(Item-finding listing)
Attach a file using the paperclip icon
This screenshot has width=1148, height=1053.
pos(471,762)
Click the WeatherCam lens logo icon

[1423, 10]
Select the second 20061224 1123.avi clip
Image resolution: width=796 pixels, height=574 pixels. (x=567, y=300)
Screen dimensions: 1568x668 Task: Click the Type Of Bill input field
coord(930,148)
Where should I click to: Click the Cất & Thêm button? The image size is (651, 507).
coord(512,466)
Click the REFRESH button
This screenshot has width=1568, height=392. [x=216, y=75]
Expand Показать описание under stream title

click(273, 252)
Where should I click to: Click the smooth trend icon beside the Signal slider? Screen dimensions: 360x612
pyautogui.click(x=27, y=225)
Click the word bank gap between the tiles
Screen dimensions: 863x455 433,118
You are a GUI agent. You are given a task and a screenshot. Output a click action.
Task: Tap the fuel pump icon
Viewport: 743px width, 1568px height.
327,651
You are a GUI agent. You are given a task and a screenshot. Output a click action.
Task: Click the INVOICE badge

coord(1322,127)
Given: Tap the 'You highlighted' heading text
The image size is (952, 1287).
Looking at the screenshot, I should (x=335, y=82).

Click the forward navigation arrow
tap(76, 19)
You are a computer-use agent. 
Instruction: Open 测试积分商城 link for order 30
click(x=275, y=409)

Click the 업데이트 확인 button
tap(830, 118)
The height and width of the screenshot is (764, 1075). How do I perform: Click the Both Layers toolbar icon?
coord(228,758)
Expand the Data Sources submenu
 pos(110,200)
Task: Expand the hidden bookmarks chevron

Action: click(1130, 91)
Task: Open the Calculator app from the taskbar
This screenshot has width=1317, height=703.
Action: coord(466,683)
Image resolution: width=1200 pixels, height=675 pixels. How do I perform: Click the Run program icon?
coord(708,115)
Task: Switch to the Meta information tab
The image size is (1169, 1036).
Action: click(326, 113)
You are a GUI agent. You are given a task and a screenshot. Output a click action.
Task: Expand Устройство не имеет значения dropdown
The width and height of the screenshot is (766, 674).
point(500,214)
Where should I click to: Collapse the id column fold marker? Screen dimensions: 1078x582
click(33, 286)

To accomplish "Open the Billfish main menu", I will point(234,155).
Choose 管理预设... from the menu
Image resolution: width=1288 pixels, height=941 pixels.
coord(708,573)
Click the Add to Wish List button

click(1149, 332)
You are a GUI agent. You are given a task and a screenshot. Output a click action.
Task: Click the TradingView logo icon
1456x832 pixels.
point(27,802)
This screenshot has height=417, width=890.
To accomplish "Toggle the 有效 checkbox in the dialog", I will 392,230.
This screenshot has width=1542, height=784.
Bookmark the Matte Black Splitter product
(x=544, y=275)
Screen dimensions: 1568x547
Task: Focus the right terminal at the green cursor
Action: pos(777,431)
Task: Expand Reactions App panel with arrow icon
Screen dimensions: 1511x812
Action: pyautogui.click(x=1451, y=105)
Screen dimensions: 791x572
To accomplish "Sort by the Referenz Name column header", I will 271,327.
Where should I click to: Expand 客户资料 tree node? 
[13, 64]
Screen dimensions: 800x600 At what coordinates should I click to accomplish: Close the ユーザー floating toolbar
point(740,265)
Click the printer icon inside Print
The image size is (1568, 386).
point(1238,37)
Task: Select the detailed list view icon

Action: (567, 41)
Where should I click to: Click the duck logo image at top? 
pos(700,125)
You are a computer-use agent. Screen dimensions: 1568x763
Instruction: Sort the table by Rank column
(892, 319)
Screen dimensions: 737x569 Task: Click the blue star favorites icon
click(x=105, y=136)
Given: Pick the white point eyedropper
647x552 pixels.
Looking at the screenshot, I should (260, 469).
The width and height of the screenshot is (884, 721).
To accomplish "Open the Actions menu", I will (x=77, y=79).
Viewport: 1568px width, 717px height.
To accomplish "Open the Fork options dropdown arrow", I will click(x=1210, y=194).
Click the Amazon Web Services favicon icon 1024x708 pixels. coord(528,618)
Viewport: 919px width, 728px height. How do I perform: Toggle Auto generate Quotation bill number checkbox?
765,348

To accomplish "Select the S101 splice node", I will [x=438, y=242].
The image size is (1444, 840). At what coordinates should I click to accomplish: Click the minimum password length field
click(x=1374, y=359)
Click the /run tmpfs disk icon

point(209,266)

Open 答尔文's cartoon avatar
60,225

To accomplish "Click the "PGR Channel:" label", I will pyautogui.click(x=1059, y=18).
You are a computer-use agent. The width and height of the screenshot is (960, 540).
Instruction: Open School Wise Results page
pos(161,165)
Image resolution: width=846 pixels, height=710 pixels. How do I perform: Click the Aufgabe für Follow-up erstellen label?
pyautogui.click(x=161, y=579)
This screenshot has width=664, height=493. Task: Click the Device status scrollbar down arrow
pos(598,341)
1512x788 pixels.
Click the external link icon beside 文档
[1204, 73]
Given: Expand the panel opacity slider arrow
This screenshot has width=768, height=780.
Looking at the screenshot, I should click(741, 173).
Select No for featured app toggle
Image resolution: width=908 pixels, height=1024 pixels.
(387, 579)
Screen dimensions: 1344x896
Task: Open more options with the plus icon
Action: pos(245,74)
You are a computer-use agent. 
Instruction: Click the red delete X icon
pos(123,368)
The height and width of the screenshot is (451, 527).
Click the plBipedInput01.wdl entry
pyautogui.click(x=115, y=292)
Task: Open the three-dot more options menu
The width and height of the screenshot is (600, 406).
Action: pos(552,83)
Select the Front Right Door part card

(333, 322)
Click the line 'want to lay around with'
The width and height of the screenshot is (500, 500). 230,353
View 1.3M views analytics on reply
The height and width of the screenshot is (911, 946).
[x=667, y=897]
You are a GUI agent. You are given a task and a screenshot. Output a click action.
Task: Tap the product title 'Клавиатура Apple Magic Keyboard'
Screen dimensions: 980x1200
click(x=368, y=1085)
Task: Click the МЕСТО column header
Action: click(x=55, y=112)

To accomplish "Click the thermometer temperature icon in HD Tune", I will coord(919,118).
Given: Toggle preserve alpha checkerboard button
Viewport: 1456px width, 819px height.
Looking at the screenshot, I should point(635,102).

**Request:** Please copy out the lines of the listing above, starting with the line that contains "Task: Expand the hidden bookmarks chevron" and ending with the line that contains "Action: pos(777,431)", with both of those lines included.

**The response:**
Task: Expand the hidden bookmarks chevron

Action: click(1130, 91)
Task: Open the Calculator app from the taskbar
This screenshot has width=1317, height=703.
Action: coord(466,683)
Image resolution: width=1200 pixels, height=675 pixels. How do I perform: Click the Run program icon?
coord(708,115)
Task: Switch to the Meta information tab
The image size is (1169, 1036).
Action: click(326, 113)
You are a GUI agent. You are given a task and a screenshot. Output a click action.
Task: Expand Устройство не имеет значения dropdown
The width and height of the screenshot is (766, 674).
point(500,214)
Where should I click to: Collapse the id column fold marker? Screen dimensions: 1078x582
click(33, 286)

To accomplish "Open the Billfish main menu", I will point(234,155).
Choose 管理预设... from the menu
Image resolution: width=1288 pixels, height=941 pixels.
coord(708,573)
Click the Add to Wish List button

click(1149, 332)
You are a GUI agent. You are given a task and a screenshot. Output a click action.
Task: Click the TradingView logo icon
1456x832 pixels.
point(27,802)
This screenshot has height=417, width=890.
To accomplish "Toggle the 有效 checkbox in the dialog", I will 392,230.
This screenshot has width=1542, height=784.
Bookmark the Matte Black Splitter product
(x=544, y=275)
Screen dimensions: 1568x547
Task: Focus the right terminal at the green cursor
Action: pos(777,431)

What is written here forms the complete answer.